There are some good ways to help the poor develop, without a stifling embrace of constant aid. There is an old saying, which my great grand-father used to repeat when working age people asked him for free money:" Start your own shop, and I will give you a loan".
Remember about those many thousands of people, more entrepreneurial than you and me but unable to gain access to the crucial capital to open their shop, bakery or repay a school loan. Real people working hard, harder than many others on making sure they themselves and their children succeed in life.
Kiva, like many other micro lending companies, lets you connect with and loan money to unique small businesses in the developing world. Basically you can "sponsor a business" and help the world's working poor make great strides towards economic independence. Apparently rules are simple – and the loans are interest free. So this is a pure charity on your side, but not on theirs. Throughout the course of the loan (usually 6-12 months), you can receive email journal updates from the business you've sponsored. As loans are repaid, you get your loan money back. Simple, but apparently ingenious.
Kiva is using the power of the internet to facilitate one-to-one connections that were previously prohibitively expensive. Child sponsorship has always been a high overhead business. Kiva creates a similar interpersonal connection at much lower costs due to the instant, inexpensive nature of internet delivery. The individuals featured on our website are real people who need a loan and are waiting for socially-minded individuals like you to lend them money.
The End of Eternity
21 hours ago
3 comments:
bit skeptical about this - is it secure? how can the poor get the money on the other side of the transaction given that most if not all poor country have an awfully corrupted , internet-inoperational banking system?

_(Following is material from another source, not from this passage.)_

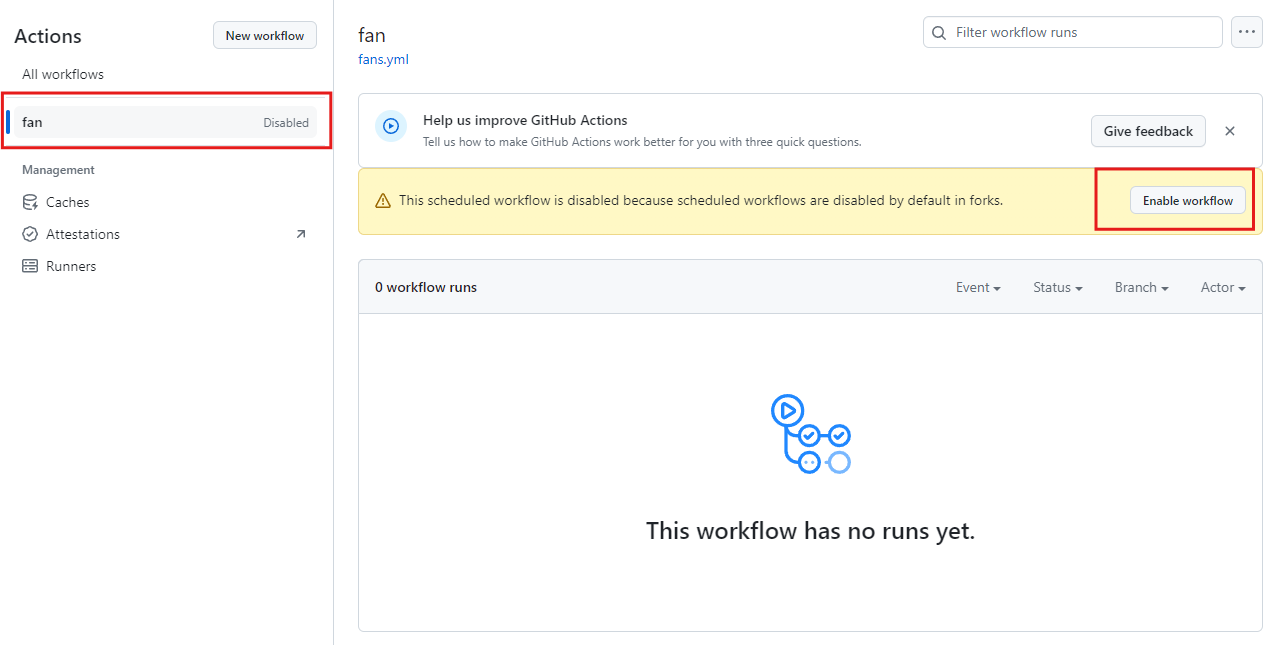Image resolution: width=1273 pixels, height=645 pixels.
Task: Open the Event filter dropdown
Action: point(978,287)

I understand Riri's point. How is the money transferred? Is it direct?
But what a clever idea! And an excellent use of the internet. Your great-grandfather was right.
No - Kiva is a website hub for micro-lending companies and many in Azerbaijan. The money is transferred over internet and then they offer a loan to a client. If they default then you lose yours though. Those companies (like Norwegian Micro-Lending Co) look credible... and storie are not fabricated. Obviosly there is opportunity for graft on their ground, but I dont believe this is a swindle. When in Baku i might even check them.